* [Text]
%%

A senior Yorkshire official in the Government’s anti-radicalisation Prevent scheme has insisted that counter-terror officials have no interest in “policing innocent mistakes” in the way people use language.
Detective Superintendent Nik Adams, regional coordinator for Prevent, said recent cases where a young boy was apparently reported for misspelling the phrase ‘terraced house’ as ‘terrorist house’, “couldn’t be further from the reality”.
And he said that some community leaders are reluctant to support his team’s work “in a very vocal way” because of the hostility they would face locally and negative perceptions of the controversial scheme.
Last year, members of the National Union of Teachers voted for a motion calling for Prevent to be scrapped over concerns that it causes “suspicion in the classroom and confusion in the staffroom”, while the Home Affairs Select Committee described it as “toxic” and discriminatory towards Muslims.
Det Supt Adams said: “In my experience, the people we work with in communities will quite often openly support what we are doing, will work with us and support us, but because of the challenges they face within the communities, will not be willing to do that in a very vocal way.
“So you won’t hear them shouting from the rooftops, ‘actually Prevent does work’. The history of Prevent and some of the public perception of Prevent is such that people will not vocally support it.
What we want to do is get to where the real risks are, the real vulnerabilities.Nik Adams
“There are groups and organisations that are interested in making Prevent fail and they are groups on the full spectrum of extremist groups who will try and make sure that Prevent fails so they can further push their extremist agenda.”
He added that most cases where people were referred to Prevent were as a result of someone having an ‘overwhelming concern’ about their wellbeing.
Two cases where children were referred to Prevent after allegedly being misunderstood over the language they had used made headlines last year.

%%

* [Data excerpts]
%%

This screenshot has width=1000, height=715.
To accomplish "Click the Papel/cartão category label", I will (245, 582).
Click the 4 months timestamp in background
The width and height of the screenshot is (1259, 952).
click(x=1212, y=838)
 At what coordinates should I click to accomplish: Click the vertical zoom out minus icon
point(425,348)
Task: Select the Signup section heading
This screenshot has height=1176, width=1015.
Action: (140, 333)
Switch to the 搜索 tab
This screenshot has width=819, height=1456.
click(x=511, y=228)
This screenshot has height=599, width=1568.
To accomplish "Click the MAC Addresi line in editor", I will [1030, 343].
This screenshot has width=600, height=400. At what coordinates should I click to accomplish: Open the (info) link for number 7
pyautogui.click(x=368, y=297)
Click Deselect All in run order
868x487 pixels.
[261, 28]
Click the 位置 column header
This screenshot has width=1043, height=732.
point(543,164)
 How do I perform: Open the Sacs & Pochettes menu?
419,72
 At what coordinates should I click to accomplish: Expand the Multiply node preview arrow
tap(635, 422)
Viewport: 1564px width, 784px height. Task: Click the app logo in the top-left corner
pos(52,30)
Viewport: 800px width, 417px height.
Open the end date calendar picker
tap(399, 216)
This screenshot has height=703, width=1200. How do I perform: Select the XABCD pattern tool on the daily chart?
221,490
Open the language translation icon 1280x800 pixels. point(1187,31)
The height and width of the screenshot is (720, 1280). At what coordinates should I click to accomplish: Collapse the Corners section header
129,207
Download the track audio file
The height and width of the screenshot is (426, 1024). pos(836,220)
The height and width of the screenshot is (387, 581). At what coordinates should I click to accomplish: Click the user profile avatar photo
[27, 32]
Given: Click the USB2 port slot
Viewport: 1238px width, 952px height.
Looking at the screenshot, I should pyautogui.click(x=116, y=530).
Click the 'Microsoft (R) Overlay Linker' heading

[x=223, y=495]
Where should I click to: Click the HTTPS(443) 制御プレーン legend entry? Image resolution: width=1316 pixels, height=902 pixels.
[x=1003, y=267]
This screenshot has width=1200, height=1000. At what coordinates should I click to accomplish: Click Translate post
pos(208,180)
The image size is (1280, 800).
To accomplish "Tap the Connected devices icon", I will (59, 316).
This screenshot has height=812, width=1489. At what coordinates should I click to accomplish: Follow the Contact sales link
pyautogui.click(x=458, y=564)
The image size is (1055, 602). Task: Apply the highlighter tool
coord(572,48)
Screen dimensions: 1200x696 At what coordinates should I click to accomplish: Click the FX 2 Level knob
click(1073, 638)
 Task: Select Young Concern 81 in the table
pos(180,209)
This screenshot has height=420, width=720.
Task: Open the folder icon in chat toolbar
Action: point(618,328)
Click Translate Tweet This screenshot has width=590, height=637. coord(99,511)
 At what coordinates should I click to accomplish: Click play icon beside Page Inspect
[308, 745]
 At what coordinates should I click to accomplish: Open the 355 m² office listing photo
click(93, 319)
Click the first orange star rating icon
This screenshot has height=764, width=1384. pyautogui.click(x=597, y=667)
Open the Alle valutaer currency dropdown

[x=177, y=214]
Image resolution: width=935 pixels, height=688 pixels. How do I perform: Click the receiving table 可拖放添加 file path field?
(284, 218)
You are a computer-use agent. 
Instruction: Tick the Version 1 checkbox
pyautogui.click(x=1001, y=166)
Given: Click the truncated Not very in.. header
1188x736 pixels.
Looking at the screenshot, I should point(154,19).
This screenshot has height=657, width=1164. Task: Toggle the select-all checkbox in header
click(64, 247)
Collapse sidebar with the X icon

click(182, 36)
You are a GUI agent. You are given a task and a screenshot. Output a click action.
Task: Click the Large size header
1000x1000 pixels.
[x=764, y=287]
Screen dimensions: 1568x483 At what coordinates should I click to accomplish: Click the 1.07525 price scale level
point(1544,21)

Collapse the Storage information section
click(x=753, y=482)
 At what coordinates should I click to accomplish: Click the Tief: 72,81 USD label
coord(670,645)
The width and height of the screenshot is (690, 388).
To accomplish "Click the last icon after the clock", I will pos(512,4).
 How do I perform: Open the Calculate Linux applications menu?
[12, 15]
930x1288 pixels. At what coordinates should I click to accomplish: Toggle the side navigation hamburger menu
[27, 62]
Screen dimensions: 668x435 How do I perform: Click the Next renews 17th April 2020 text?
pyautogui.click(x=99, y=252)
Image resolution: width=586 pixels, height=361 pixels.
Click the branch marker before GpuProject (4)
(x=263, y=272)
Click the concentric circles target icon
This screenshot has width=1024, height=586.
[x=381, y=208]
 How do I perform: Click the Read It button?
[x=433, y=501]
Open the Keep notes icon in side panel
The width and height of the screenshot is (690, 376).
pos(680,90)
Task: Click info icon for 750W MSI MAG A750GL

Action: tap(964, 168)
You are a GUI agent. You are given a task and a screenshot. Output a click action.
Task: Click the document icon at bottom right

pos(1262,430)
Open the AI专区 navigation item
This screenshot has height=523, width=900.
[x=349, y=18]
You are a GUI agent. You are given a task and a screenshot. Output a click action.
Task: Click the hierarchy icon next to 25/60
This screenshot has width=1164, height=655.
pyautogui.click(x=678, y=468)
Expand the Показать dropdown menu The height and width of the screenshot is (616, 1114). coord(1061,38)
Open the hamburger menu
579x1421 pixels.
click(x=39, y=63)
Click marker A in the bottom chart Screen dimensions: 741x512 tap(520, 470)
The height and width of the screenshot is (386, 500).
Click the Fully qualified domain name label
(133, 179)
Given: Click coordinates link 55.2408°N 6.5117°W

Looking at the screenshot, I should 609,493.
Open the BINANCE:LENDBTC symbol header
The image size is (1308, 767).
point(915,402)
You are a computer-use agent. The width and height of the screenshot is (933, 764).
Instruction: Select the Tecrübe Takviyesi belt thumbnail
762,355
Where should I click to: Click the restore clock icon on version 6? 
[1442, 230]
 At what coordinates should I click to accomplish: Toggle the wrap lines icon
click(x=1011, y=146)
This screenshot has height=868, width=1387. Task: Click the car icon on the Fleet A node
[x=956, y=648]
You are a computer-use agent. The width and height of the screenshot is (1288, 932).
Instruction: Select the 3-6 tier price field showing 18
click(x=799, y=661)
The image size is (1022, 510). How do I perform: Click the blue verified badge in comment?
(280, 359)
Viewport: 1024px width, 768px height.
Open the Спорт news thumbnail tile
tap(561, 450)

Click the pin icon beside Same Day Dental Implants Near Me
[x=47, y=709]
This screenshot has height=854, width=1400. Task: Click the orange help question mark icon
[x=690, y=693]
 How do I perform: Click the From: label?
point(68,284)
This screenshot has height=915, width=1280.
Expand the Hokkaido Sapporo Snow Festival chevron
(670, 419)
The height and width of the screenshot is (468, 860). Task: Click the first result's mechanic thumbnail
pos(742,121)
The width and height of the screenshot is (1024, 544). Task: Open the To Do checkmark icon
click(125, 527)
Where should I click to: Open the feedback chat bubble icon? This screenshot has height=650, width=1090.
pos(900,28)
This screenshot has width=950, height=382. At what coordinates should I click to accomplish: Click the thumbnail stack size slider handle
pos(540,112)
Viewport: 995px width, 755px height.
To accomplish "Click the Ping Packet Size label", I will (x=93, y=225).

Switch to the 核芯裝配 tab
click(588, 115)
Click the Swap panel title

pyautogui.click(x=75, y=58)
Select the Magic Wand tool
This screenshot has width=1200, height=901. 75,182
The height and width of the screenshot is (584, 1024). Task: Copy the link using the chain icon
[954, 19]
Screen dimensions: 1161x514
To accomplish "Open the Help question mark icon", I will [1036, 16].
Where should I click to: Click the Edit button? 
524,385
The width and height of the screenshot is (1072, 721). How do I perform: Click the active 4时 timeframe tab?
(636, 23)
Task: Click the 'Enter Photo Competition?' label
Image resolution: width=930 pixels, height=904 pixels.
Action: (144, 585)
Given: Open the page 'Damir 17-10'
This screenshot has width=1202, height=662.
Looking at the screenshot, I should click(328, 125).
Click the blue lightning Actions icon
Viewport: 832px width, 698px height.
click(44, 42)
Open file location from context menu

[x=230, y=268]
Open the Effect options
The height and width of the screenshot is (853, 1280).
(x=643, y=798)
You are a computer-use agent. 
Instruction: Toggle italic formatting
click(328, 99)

%%

Please reproduce the article above about the Prevent anti-radicalization scheme in full, word for word.

* [Task response]
A senior Yorkshire official in the Government’s anti-radicalisation Prevent scheme has insisted that counter-terror officials have no interest in “policing innocent mistakes” in the way people use language.
Detective Superintendent Nik Adams, regional coordinator for Prevent, said recent cases where a young boy was apparently reported for misspelling the phrase ‘terraced house’ as ‘terrorist house’, “couldn’t be further from the reality”.
And he said that some community leaders are reluctant to support his team’s work “in a very vocal way” because of the hostility they would face locally and negative perceptions of the controversial scheme.
Last year, members of the National Union of Teachers voted for a motion calling for Prevent to be scrapped over concerns that it causes “suspicion in the classroom and confusion in the staffroom”, while the Home Affairs Select Committee described it as “toxic” and discriminatory towards Muslims.
Det Supt Adams said: “In my experience, the people we work with in communities will quite often openly support what we are doing, will work with us and support us, but because of the challenges they face within the communities, will not be willing to do that in a very vocal way.
“So you won’t hear them shouting from the rooftops, ‘actually Prevent does work’. The history of Prevent and some of the public perception of Prevent is such that people will not vocally support it.
What we want to do is get to where the real risks are, the real vulnerabilities.Nik Adams
“There are groups and organisations that are interested in making Prevent fail and they are groups on the full spectrum of extremist groups who will try and make sure that Prevent fails so they can further push their extremist agenda.”
He added that most cases where people were referred to Prevent were as a result of someone having an ‘overwhelming concern’ about their wellbeing.
Two cases where children were referred to Prevent after allegedly being misunderstood over the language they had used made headlines last year.